Santa Fe Area: Diablo Canyon

ABQjournal: Hike Through Diablo Canyon Area Spotlights Early Human Presence in North America By Patrick Miller, For the Journal

WHAT: “12,000 Years of Santa Fe History” — hikes led by The New Mexico Office of Archaeological Studies
WHEN: Periodically through Oct. 15
WHERE: Santa Fe area and northern Rio Grande Valley
HOW MUCH: $45 for Friends of Archaeology members; $55 for the general public. For information, including dates and destinations, contact the Office of Archaeological Studies at 827-6343.

On the windswept mesa overlooking Diablo Canyon, near the city of Santa Fe’s Buckman well field, are some of the earliest signs of human existence in North America. Shiny flecks of obsidian sparkle in the afternoon sun; a blanched petroglyph gazes from the smooth face of a boulder.

Of all the sites where Charles Hannaford, an archaeologist for the state’s Office of Archaeological Studies, and his colleague Steve Post lead public hikes, this one stands apart.

It’s a very unusual site, explains Hannaford, because it dates back 10,000 years— to Paleoindian times. Paleoindian sites are more common at lower elevations, says Hannaford, and the state didn’t even know this site existed until the late 1970s, when an amateur artifact collector was arrested for pillaging the site. The collector relinquished the 900 artifacts that he plucked from the area and gave archaeologists detailed notes about the site that he had compiled over two years.

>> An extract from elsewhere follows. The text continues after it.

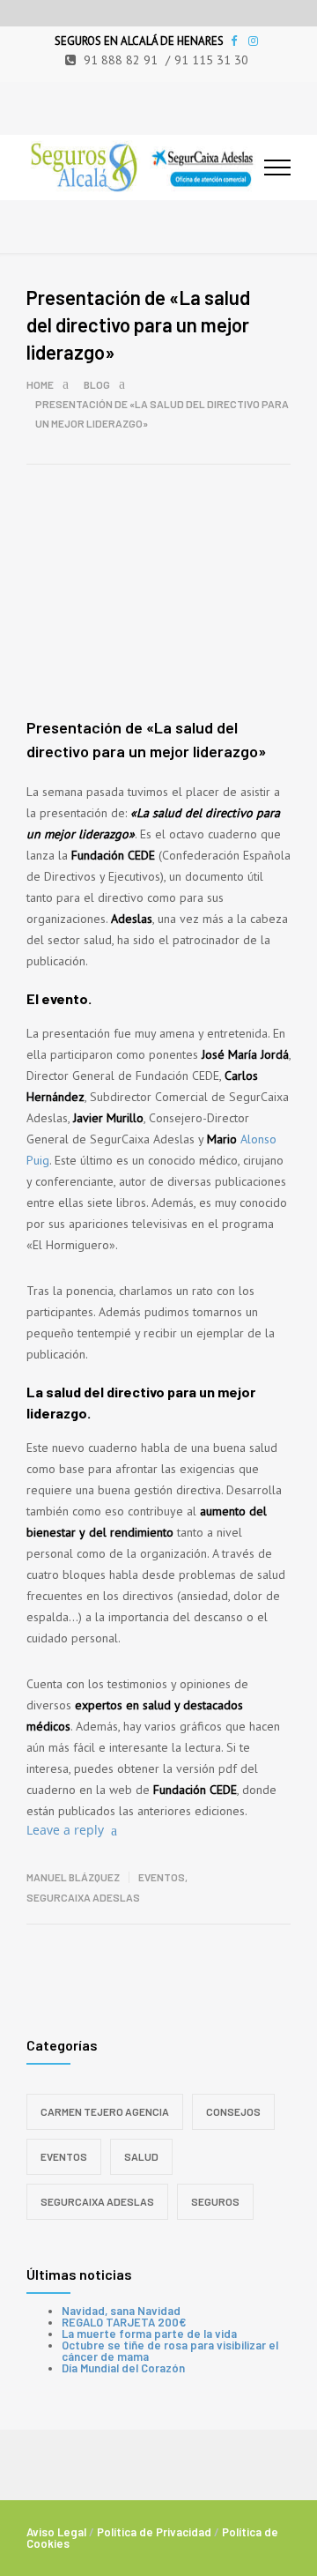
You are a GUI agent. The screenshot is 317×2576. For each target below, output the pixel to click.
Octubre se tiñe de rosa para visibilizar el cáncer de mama (170, 2351)
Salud (141, 2156)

The man’s work destroyed the archaeological value of the site, Hannaford says as he gathers the group in front of a stone structure. “There is no context.” …

Hannaford said the predominant migration theory holds that people trickled into North America around 12,000 years ago from Siberia over a now-submerged thousand-mile-wide land bridge in the Bering Sea. A more recent, competing theory points to what Hannaford called a possible maritime route along the coastlines of North America. This theory suggests wayfarers roamed the Pacific coast as far south as Chile instead of moving immediately into the continent’s interior.

A combination of both is the most likely explanation of Paleoindian presence in North America, he said.

“The various data suggests that there were multiple migrations. Linguists feel that there were probably three languages, and geneticists suggest four to five founding lineages,” he said. “Today’s Native Americans are descendants of these migrations.”

Regardless of how Paleoindians wound up at the Diablo Canyon site, the fact that they settled here is strange, he said. The area would probably not have been particularly rich with big game, which Paleoindians pursued across plains like those in Eastern New Mexico, Hannaford said.

“There were probably herd fragments here, but they may not have been hunting here at all. It may have been ceremonial. That’s one of the mysteries of this site,” he said.

Nor, said Post, do archaeologists know why these ancient people left. Perhaps as the weather got warmer, streams and arroyos became unreliable and without a steady water supply, animals drifted away. Perhaps the human population began to dwindle.

Post speculated that once the site was abandoned, it may have lain untouched until the 1200s, when descendants of those early residents settled in the area.